About an hour before dawn, Laurent had risen. ‘We’re done for tonight,’ he had said briefly. And then, to Damen’s surprise, he had left to begin preparations for the morning. Damen had been brusquely informed that he would be summoned when he was needed.

The castellan had called for him some hours later. Damen had taken the chance to snatch some sleep, determinedly retiring to his pallet and closing his eyes. The next time he had seen Laurent had been in the courtyard, changed and armoured and coolly ready to ride. If Laurent had slept at all, he hadn’t done so in the Regent’s bed.

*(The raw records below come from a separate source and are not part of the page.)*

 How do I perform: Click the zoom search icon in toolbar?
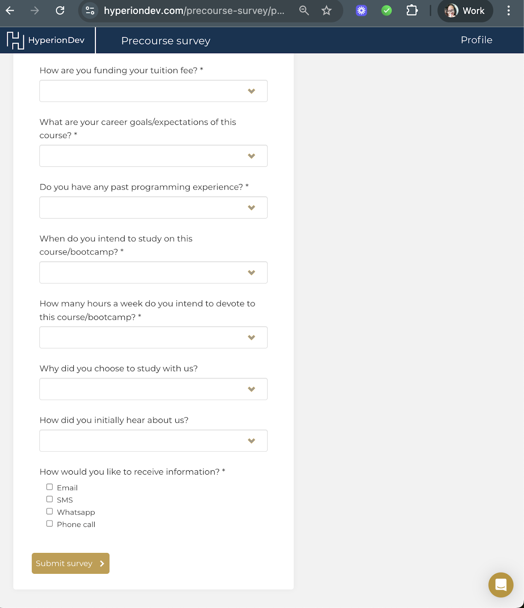(304, 11)
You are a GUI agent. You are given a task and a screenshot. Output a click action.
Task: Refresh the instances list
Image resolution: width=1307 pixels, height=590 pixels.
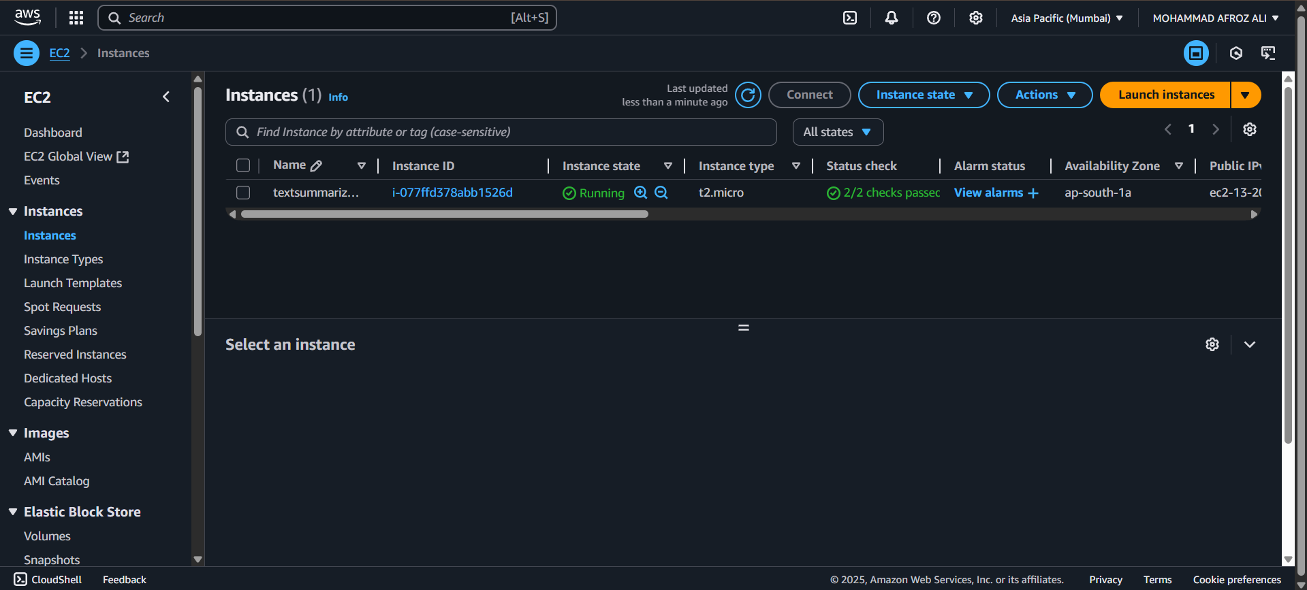[748, 95]
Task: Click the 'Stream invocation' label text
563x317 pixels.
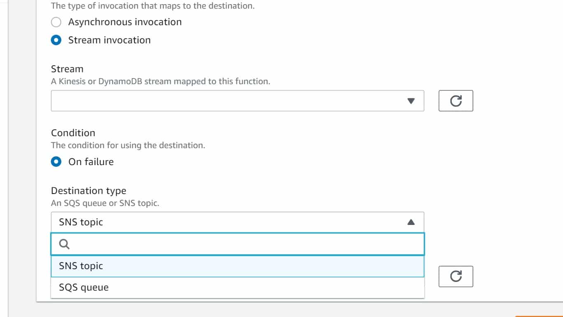Action: click(x=109, y=40)

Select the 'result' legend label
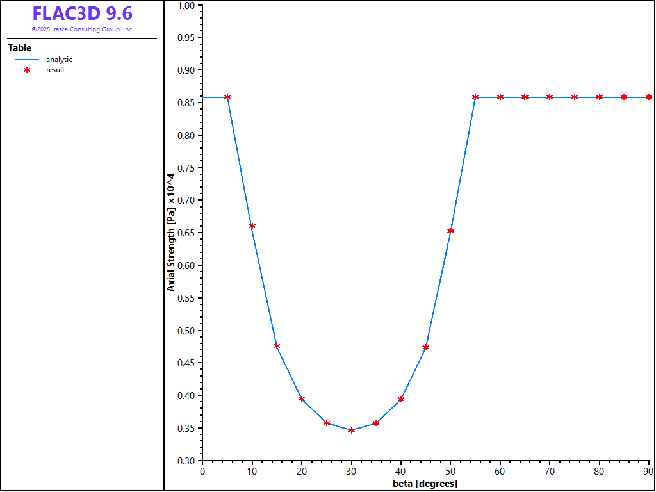(x=55, y=70)
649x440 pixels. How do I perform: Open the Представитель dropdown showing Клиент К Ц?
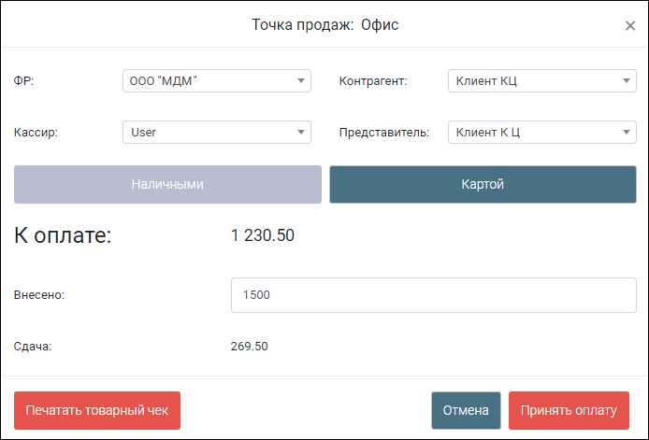542,133
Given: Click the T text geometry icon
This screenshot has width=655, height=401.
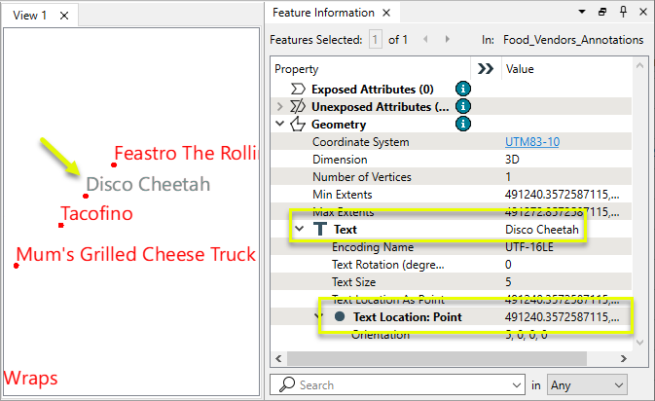Looking at the screenshot, I should [x=319, y=230].
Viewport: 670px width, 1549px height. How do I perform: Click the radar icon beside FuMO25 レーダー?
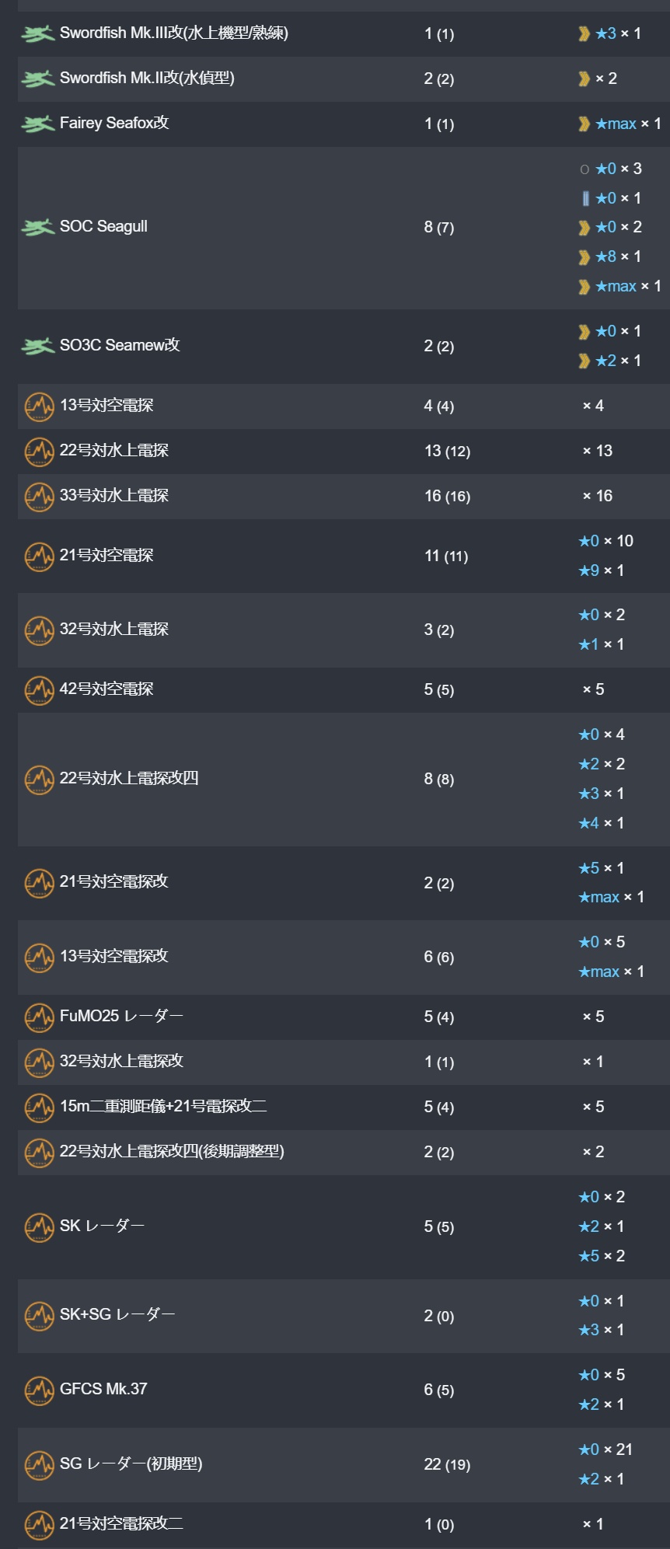(x=39, y=1017)
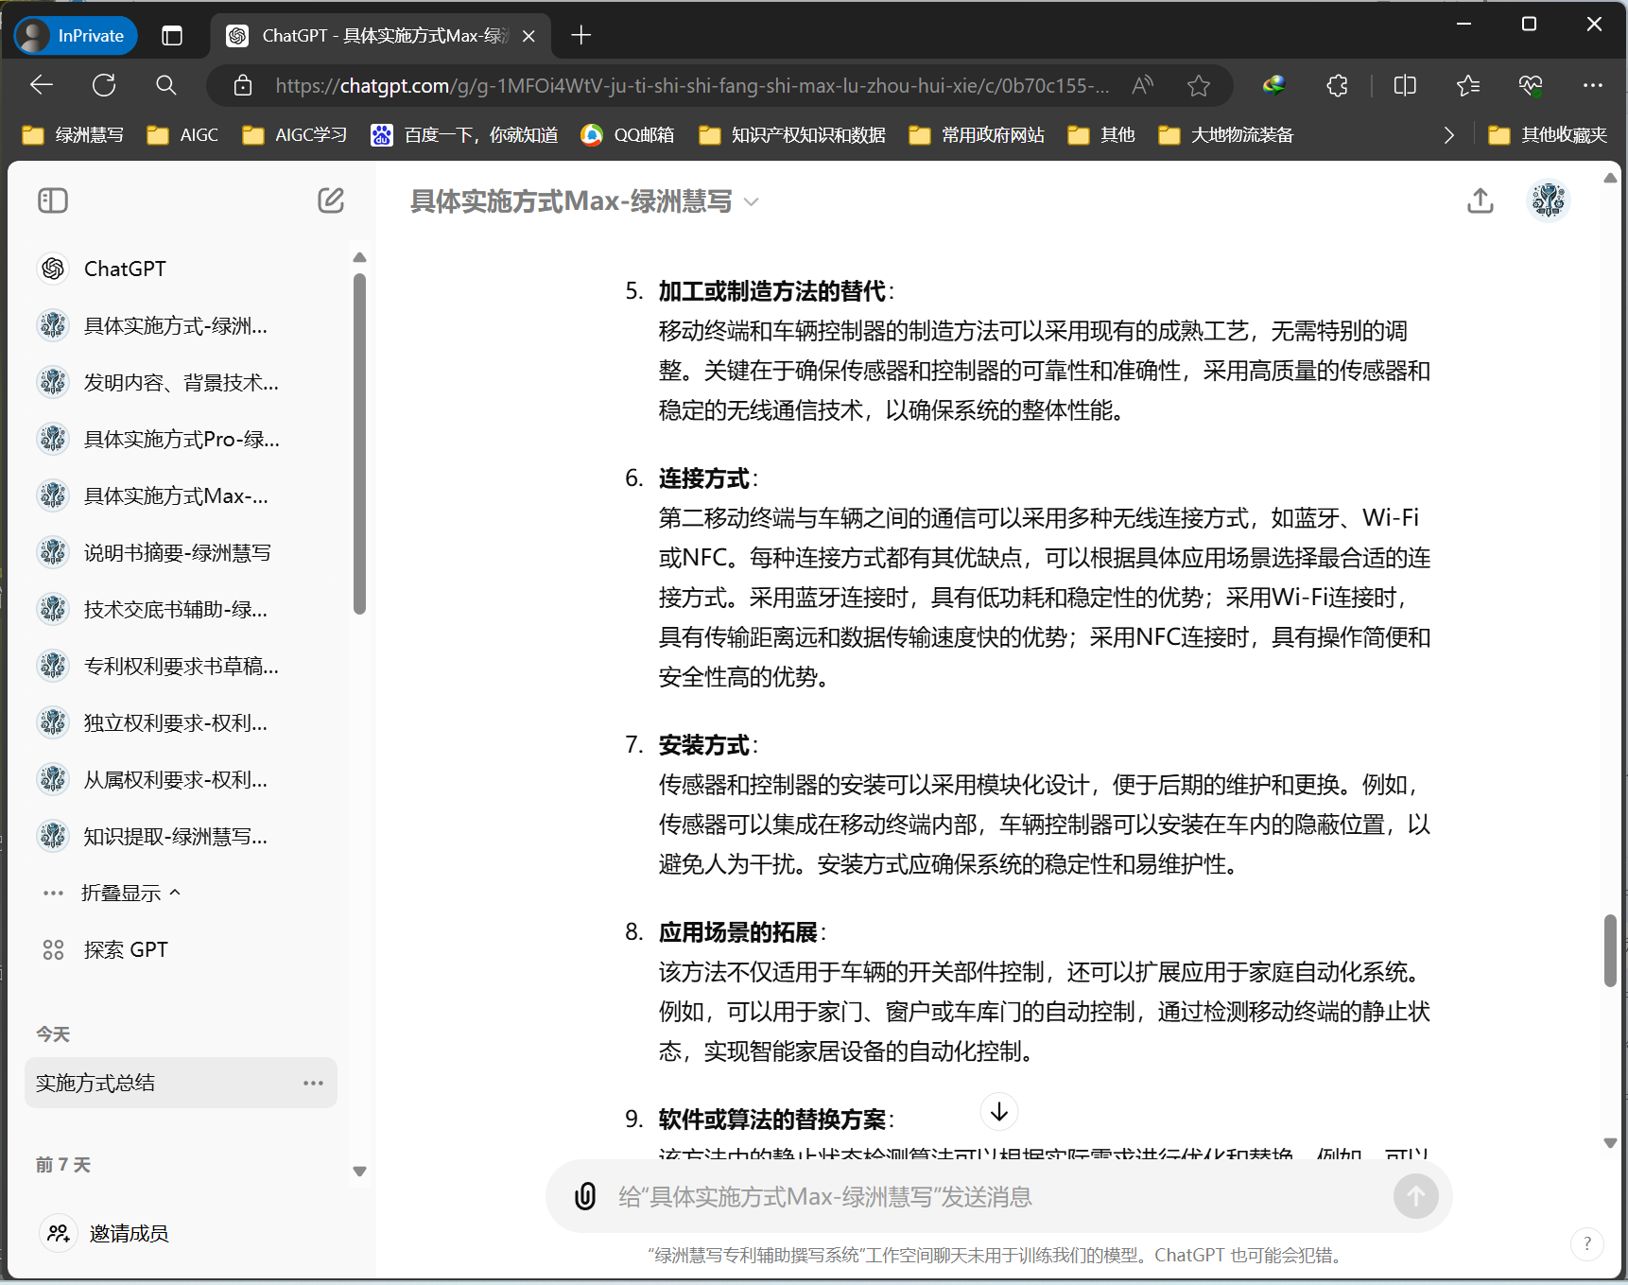This screenshot has width=1628, height=1285.
Task: Open the 实施方式总结 conversation
Action: click(95, 1083)
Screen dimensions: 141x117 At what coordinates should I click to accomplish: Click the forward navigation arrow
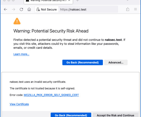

There were fewer delays than Damen expected. Laurent’s pre-dawn arrival and whatever cold bitchy remarks he had made—sharpened by a night without sleep—had been enough to eject the Regent’s men out of their beds and into a semblance of lines.

They rode out.


*

There was no immediate disaster.

They rode through long green meadows scented with white and yellow flowers, Govart crude and commanding on a warhorse at their head, and beside him—young, elegant and golden—the Prince. Laurent looked like a figurehead, eye-catching and useless. Govart had not been disciplined at all for his stableboy-induced tardiness, nor had anything happened to the Regent’s men for shirking their duty last night.

There were in total two hundred men, followed by servants and wagons and supplies and additional horses. There was no livestock, as there would be following a larger army on campaign. This was a small troop with the luxury of several supply stops on the way to their destination. There were no camp followers.

But they stretched out for almost a quarter mile, because of stragglers. Govart sent riders from the front streaming down to the end of the column to shout them into action, which caused a minor ruckus among the horses, but no noticeable improvement in forward motion. Laurent watched all of this, but did nothing about it.

Setting up camp took several hours, which was too long. Time wasted was time robbed from rest when the Prince’s men had already been up half the preceding night. Govart gave basic commands but did not care much for fine work or detail. Among the Prince’s men, Jord shouldered most of the responsibilities of Captain, as he had done last night, and Damen took his orders from him.